• [EXCERPTED TEXT]
# So how addicting is agility? Rochester NY classes????



## VomBlack

Since Odin and I had to put our Schutzhund plans on hold i've been looking into other sports for us to try. There's herding in the area, but after looking at the videos on the forum of GSDs doing agility i'm extremely excited and interested in starting out with Odin. 

Any tips on what to look for in a beginner agility class? Or even better is there someone in the Rochester area that has a trainer/club they would recommend? 

We did a beginner obedience class back in February, and he's good with the basics and is even better off lead, I haven't had any issues with his recall. His leash manners as full as pulling though i'll admit are lacking. What are some obedience "must haves" for starting agility?


I have a sneaking suspicion that once we venture into agility we may not make it out.


----------



## MaggieRoseLee

VomBlack said:


> We did a beginner obedience class back in February, and he's good with the basics and is even better off lead, I haven't had any issues with his recall. His leash manners as full as pulling though i'll admit are lacking. What are some obedience "must haves" for starting agility?
> 
> 
> I have a sneaking suspicion that once we venture into agility we may not make it out.


The main things needed for agility as far as obedience is a 'sit' a 'down' and a 'wait' (along with some attention and off leash ability to stick with owner/handler). Look for agility classes right now, and then find out if there are any prerequisites.

What I LOVE about agility (well, one of the things I love about agility) is that you don't need a 'perfect' sit/down/stay . Nothing is precise and regimented. You don't WANT your dog in heel position, they are on the right, and the left and ahead and behind!

• [DATA LINES]
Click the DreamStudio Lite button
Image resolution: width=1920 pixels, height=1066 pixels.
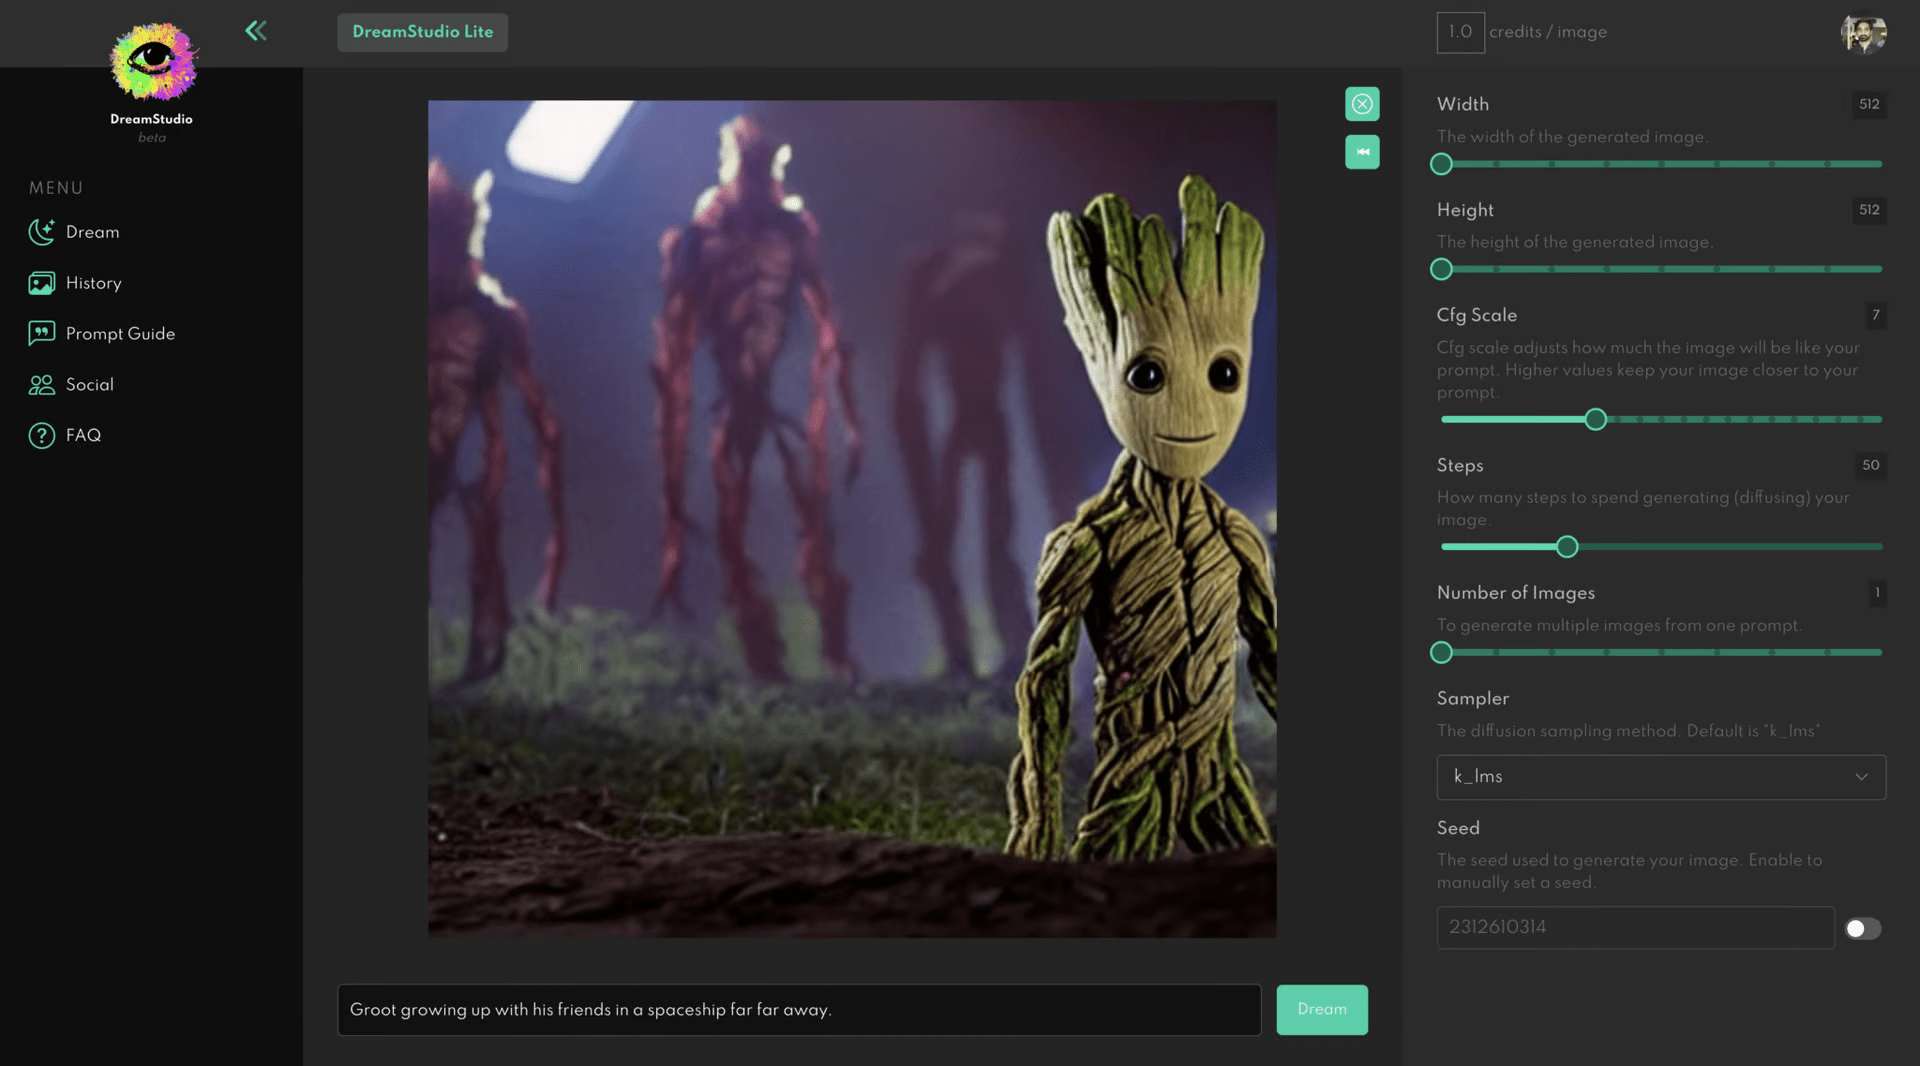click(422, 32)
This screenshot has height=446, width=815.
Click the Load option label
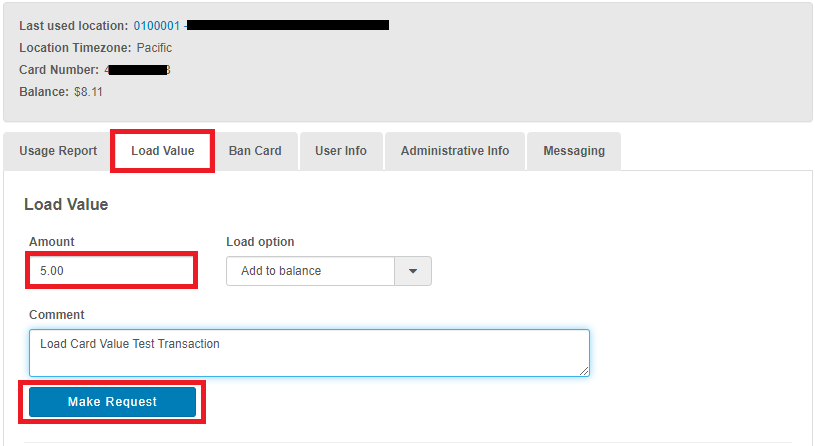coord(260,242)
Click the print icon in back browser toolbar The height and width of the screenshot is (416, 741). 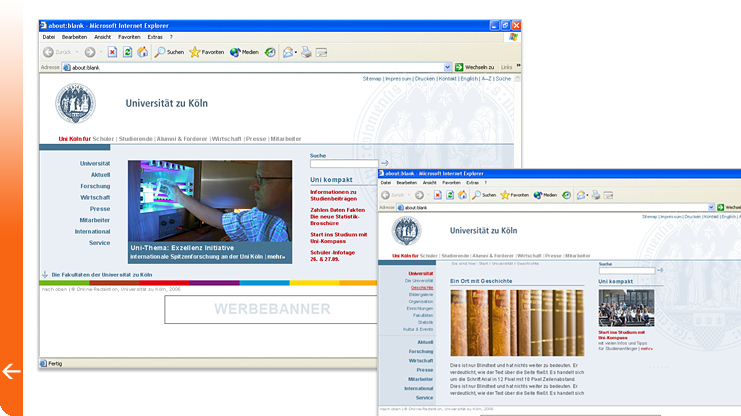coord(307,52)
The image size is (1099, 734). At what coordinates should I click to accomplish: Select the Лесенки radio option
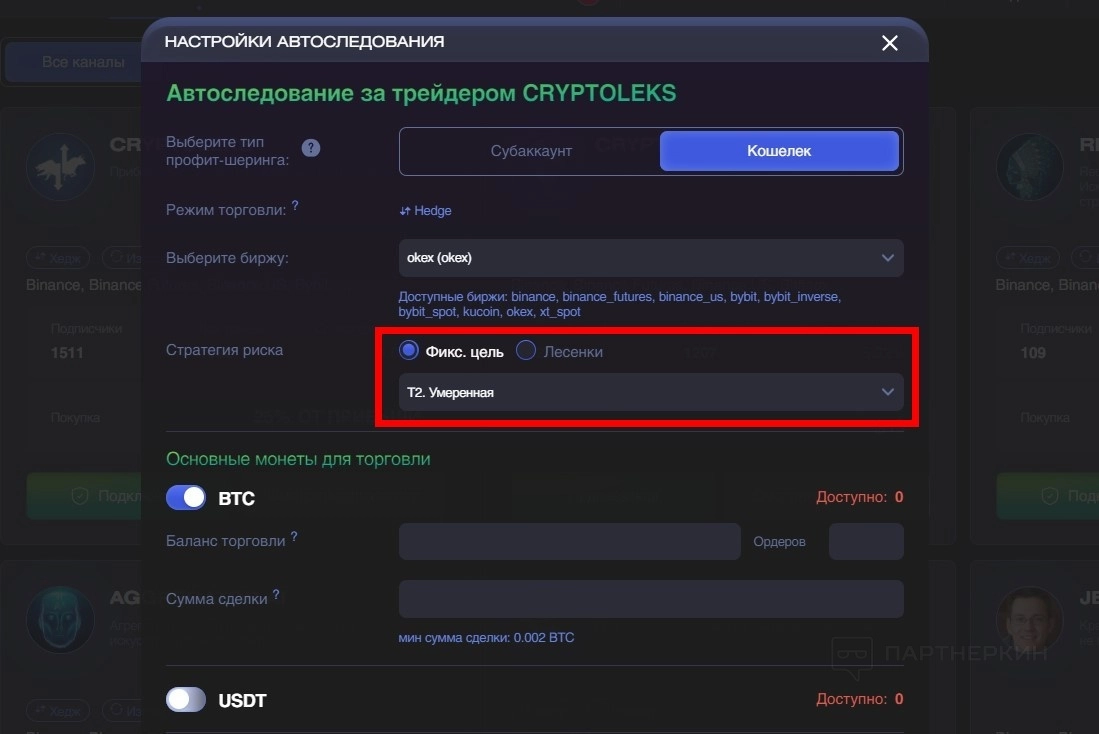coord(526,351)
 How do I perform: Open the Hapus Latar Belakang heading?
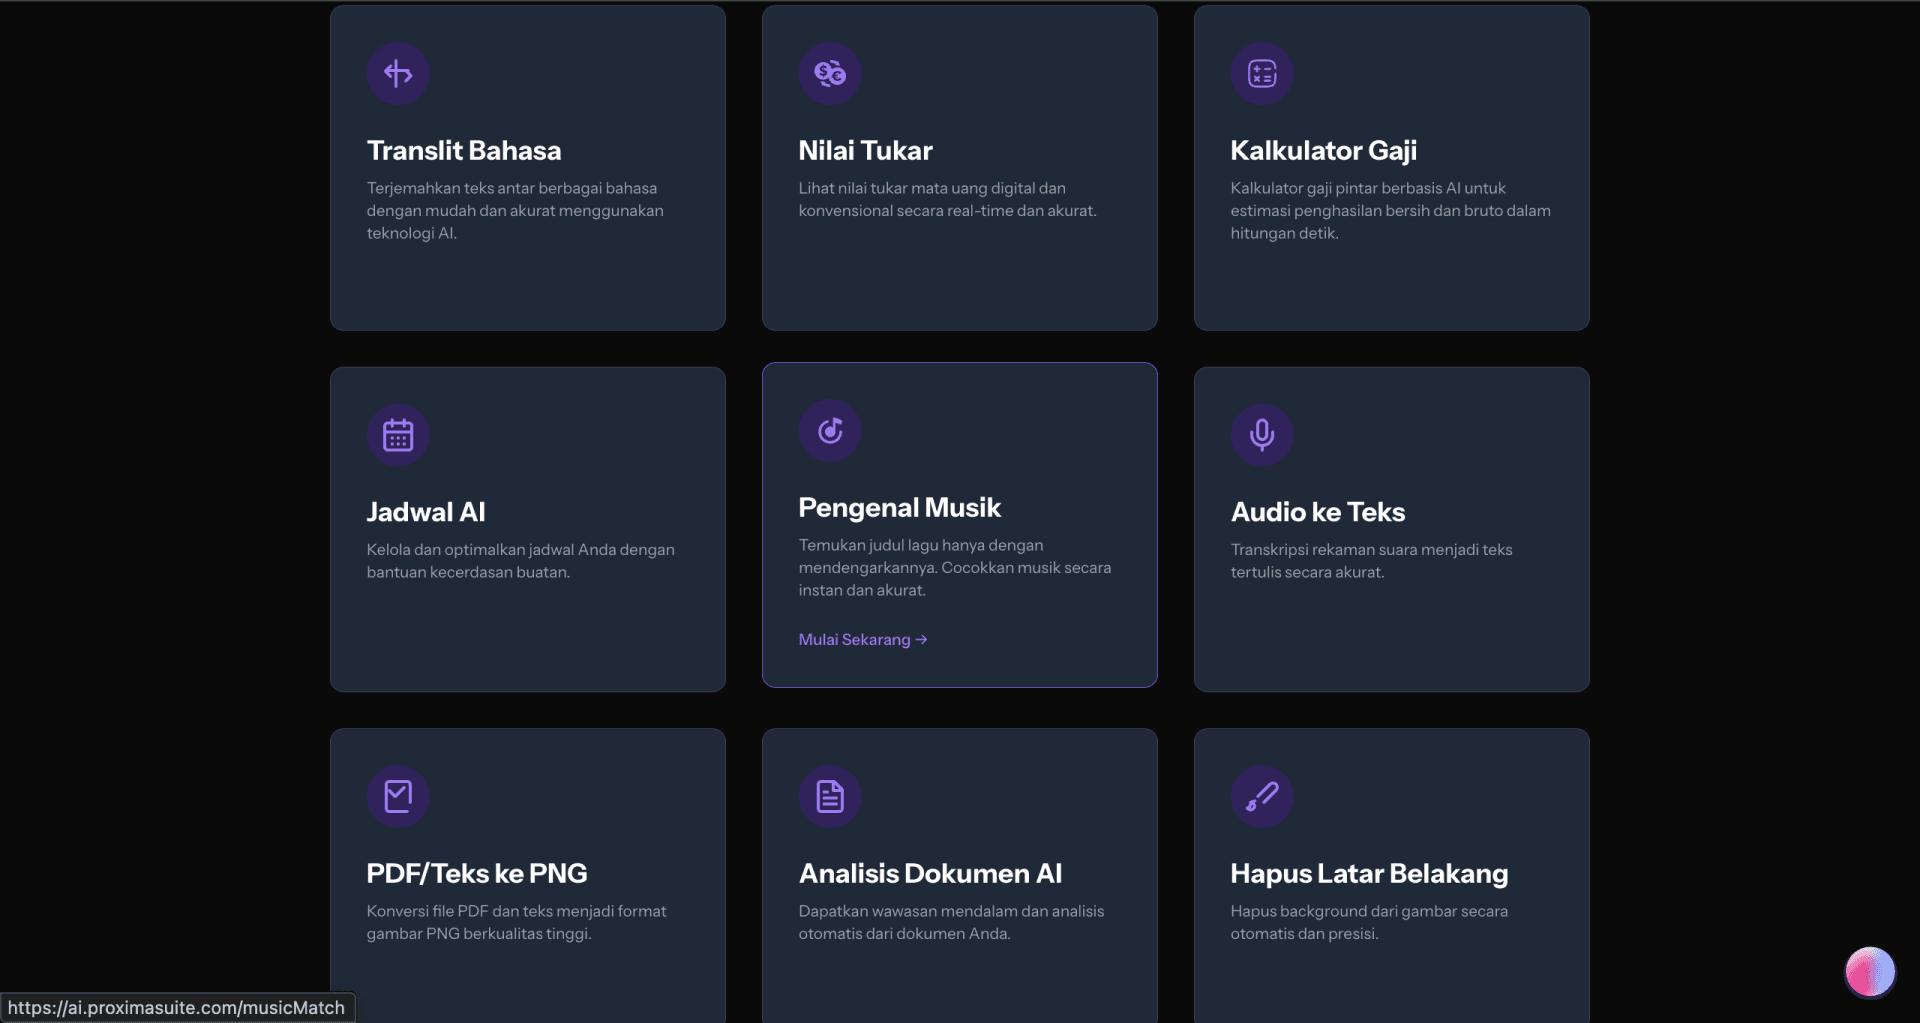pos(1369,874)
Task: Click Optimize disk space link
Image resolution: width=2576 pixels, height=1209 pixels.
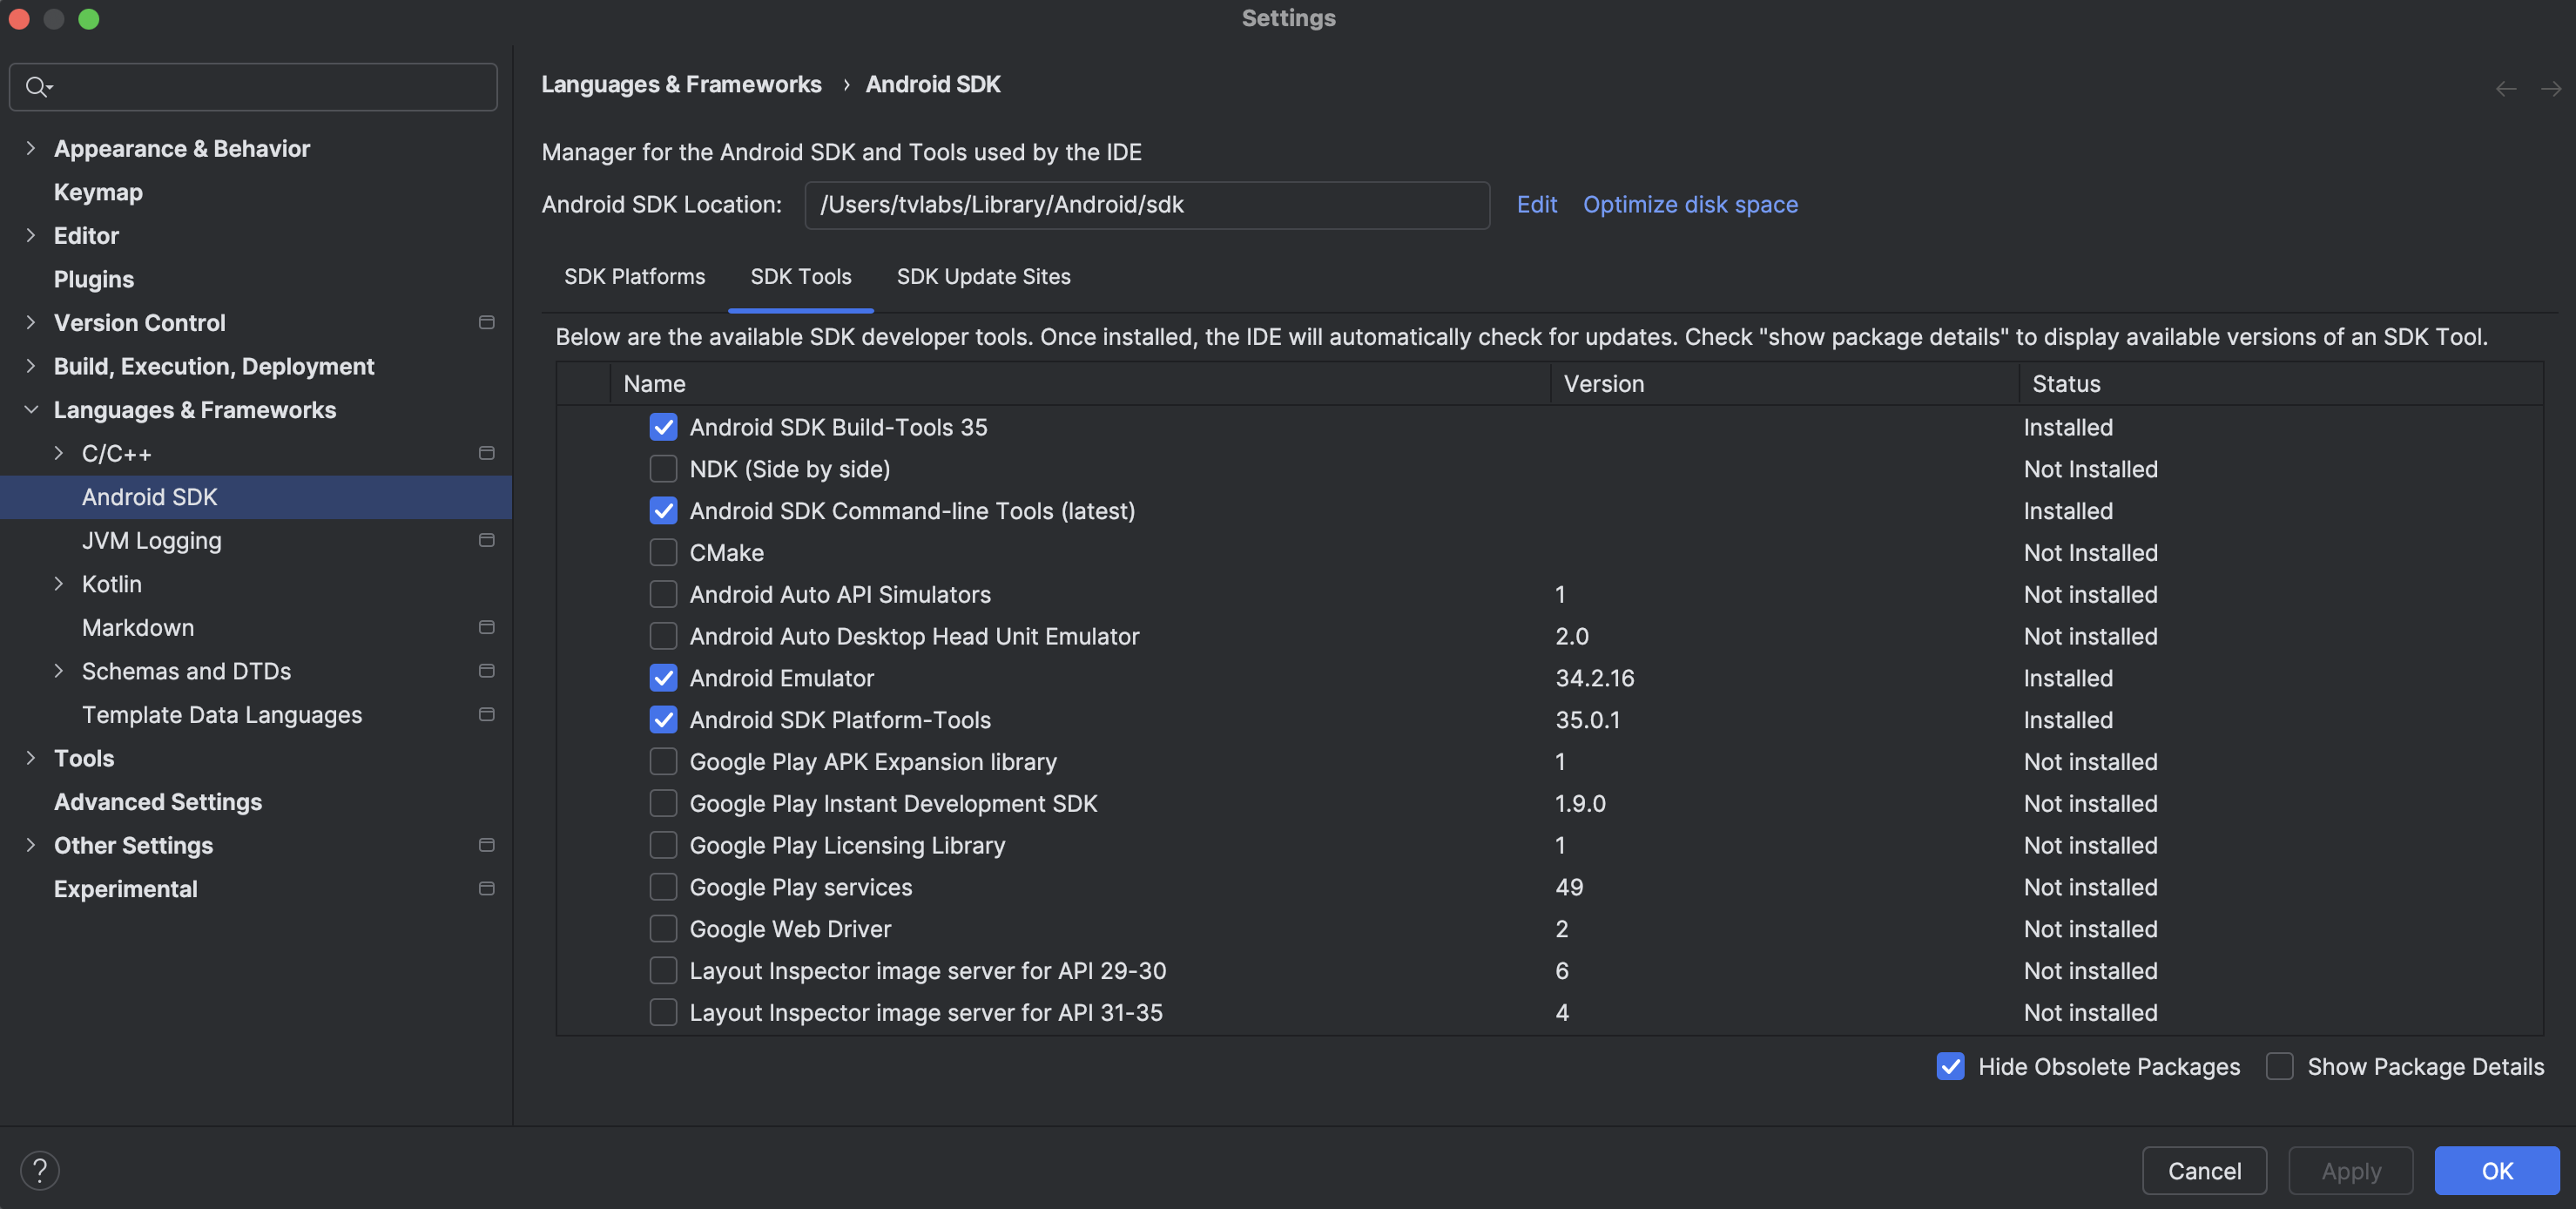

• [PROBLEM TO SOLVE] Please repeat everything in the agility thread from "Any tips on" down to "they would recommend?", replacing "beginner agility class" with "introductory agility course". These entries were taken from a separate source, unrelated to the agility thread.

• [SOLUTION TO THIS EXERCISE]
Any tips on what to look for in a introductory agility course? Or even better is there someone in the Rochester area that has a trainer/club they would recommend?